HONOLULU (HawaiiNewsNow) - State lawmakers are once again looking at new laws to crack down on ticket scalping and computer bots after thousands of Bruno Mars tickets ended up on third party websites at inflated prices.
Hawaii is one of the few states in the nation where ticket scalping is completely legal, except for boxing matches.
There was a push to crack down on scalping back in 2014, the last time Bruno Mars came to town, but the bill died.
"We need something to try and make it a fair playing field. I was pretty miffed when the (bill) didn't pass at the last minute," said state Rep. Angus McKelvey, who introduced the bill.
McKelvey says his bill would have made it illegal to resell a ticket for more than face value.
Some promoters expressed concern that restrictions would discourage some major artists from coming to Hawaii.

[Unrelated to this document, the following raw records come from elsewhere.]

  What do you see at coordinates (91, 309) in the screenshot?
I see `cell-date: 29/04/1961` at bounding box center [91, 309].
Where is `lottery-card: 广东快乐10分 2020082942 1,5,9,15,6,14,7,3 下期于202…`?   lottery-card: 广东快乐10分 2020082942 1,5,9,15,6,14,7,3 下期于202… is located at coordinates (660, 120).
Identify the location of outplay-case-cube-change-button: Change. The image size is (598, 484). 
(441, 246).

McKelvey says he's confident they can find a balance this time around, but says the industry also needs to step up and regulate itself.

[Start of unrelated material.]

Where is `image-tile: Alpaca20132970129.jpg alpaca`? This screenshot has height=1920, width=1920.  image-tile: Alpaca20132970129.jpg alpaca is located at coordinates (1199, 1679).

"If they were out there trying to enforce, especially third party sellers, through court action, I think that would shut down a lot of this activity," McKelvey said.
As fans get ready to buy tickets for Bruno's second show, tech experts say not much can be done to beat the bots.
"(Bots) can open multiple browser tabs and basically automatically fill out the information. What normally takes a person 10 minutes, it can get it done in less than a second," said Ed Kim, lead instructor at DevLeague, a "tech bootcamp."
Bots became illegal in the United States in 2016, but they are still widely used.
Kim says these computer programs that have the ability to buy up all 36,000 seats at the Bruno Mars concert in just a couple minutes.
"Bots can input whatever credit card they have available to them, so they can actually go and register a bunch of credit cards beforehand in the state of Hawaii," said Kim.
You may have noticed third party websites already selling tickets for Bruno's second show, even if tickets don't go on sale till Saturday.
Kim says this is called a "phantom sale."
"They will go and try and sell the tickets before they even have their hands on it, knowing that they will get their hands on it," said Kim.
Ticketmaster says it has zero tolerance for illegal bot use, and that it has invested millions into technology and resources to block them.
"It is kind of a cat and mouse game. So any time Ticketmaster creates a new kind of guard against something, the bots are just as smart in finding a way to get past it. On average, it's usually the bots winning," Kim said.
Even if laws are changed, experts say there's still the issue of enforcement.
Many of the criminals running the bots also know how to hide their identities and location.